Na década de 1990, o Serviço de Pesca e Vida Selvagem dos Estados Unidos, tentaram implementar regulamentações que definiam princípios para o transporte humanizado de répteis e anfíbios, com um novo conjunto de diretrizes buscando a proteção de milhões de animais importados. No entanto, o Serviço desistiu da iniciativa após campanhas protestando contra as mudanças.
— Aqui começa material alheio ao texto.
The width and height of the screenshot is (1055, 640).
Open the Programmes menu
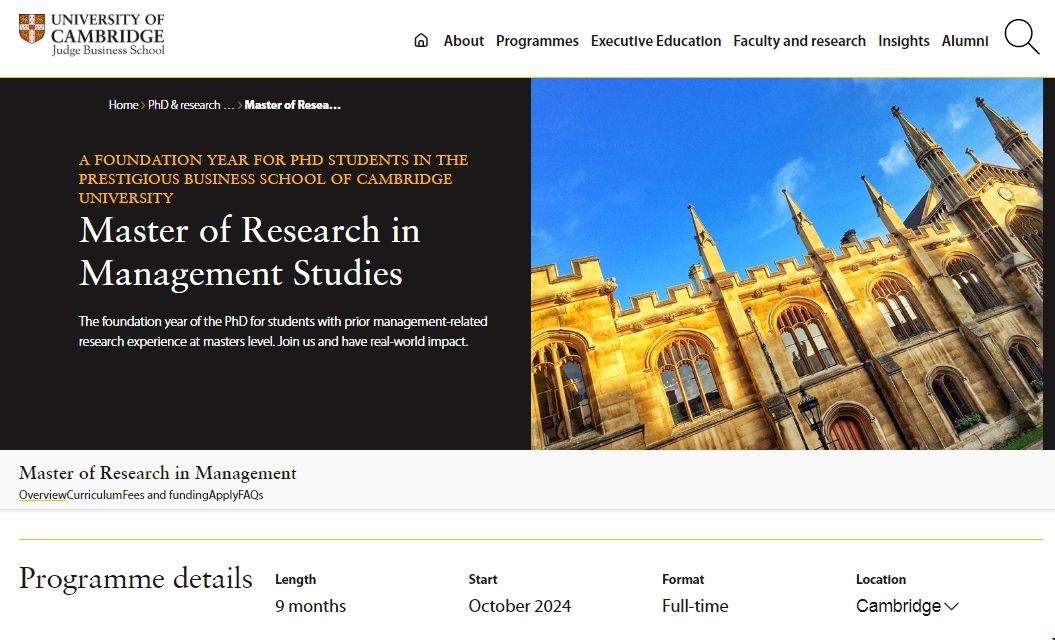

Antes de começar o processo da adoção legal da nova regulamentação, a indústria de animais de estimação, principalmente membros do Pijac, começou a pressionar oficiais para não adotarem as novas diretrizes.
“O Pijac não queria as regulamentações fossem aplicadas porque os importadores não queriam, pois aumentaria o custo de transporte dos animais,” explica Bruce Weissgold, um consultor independente de comércio de animais selvagens, que na época fez parte da iniciativa. “Eles acharam que aumentar o preço dos animais para cobrir esses custos afastaria os clientes usuais das lojas de animais de estimação.”
Por outro lado, Likins, da Pijac, relatou que “não existe documentação histórica para comentar sobre a mentalidade ou as ações tomadas por membros ou funcionários do PIJAC 25 anos atrás.”
Mesmo assim, em 1997, a Associação Internacional de Transportes Aéreos adotou diretrizes parecidas com as esboçadas pelo Serviço, mas sem regulamentações federais. Apesar disso, a maioria dos comerciantes de répteis estadunidenses cujas remessas passam por Los Angeles obedecem de forma voluntária essas diretrizes, conta Ventura.
De acordo com Frank Kohn, biólogo especializado da Cites, o governo continua com interesse em regulamentar o transporte humanizado de répteis e anfíbios, mas existem outras prioridades no momento.
Mudanças à frente
O biólogo conservacionista Sekar disse que a tendência está crescendo – mesmo que de maneira lenta – e despertando o interesse do público em melhorar o bem-estar desses animais, acompanhando o crescimento de evidências científicas que animais têm pensamentos e sentimentos.
Segundo ele, o número de de compradores e vendedores que estão mudando os hábitos ainda é pequeno, já que o lucro das vendas pode ser reduzido se forem impostos altas regulamentações visando o bem-estar animal.
Em contrapartida, o ex-vice-presidente executivo e conselheiro geral do Pijac, Marshall Meyers, que hoje participa do Painel Consultivo do Conselho de Animais Vivos da Iataos diz, representando a indústria de animais de estimação que “Queremos cuidado humanizado e boas práticas de veterinária e ciência,”, e completa: “Nós não nos opomos às regulamentações, contanto que elas sejam baseadas em dados confiáveis.”
O que falta, na verdade, é vontade política nos Estados Unidos. “Na minha opinião, tudo se resume a medo de controvérsias, falta de imaginação, uma relação ruim entre interesses internacionais e programas de execução da lei, e uma carga de trabalho pesada em outras áreas” contou Weissgold. Mas neste ano, existe uma forte pressão ao presidente Joe Biden para melhorar a cooperação internacional em assuntos relacionados ao comércio de animais selvagens.
“Os Estados Unidos se afastaram do multilateralismo em muitas frentes, e essa é uma das muitas questões que apontam para a necessidade crítica de melhorar a colaboração entre governos,” esclarece Lieberman, que diz que regular o comércio de animais vivos é uma parte importante na prevenção de futuras pandemias.
Uma das sugestões para a mudança é uma “lista positiva”, similar as implementadas na Holanda e Bélgica. A ideia é permitir somente a comercialização de animais que possuem amplas evidências científicas de que podem ser comercializados de maneira segura, sem danos ou sofrimento, a partir de uma lista de espécies.
Diferentemente da Holanda e Bélgica, a pressão é que a lista se estenda para todas as espécies, não somente aos animais mamíferos exóticos. O apelo acontece tanto na União Europeia, quanto nos Estados Unidos.
Além diss, Telecky frisa “Se você se importa com o bem-estar animal e com a preservação, não compre um animal selvagem”. Ela explica que os próprios consumidores podem fazer a diferença e encoraja as pessoas que compram animais exóticos a sempre perguntarem qual a origem do animal, e se eles foram criados em cativeiro ou capturados na natureza.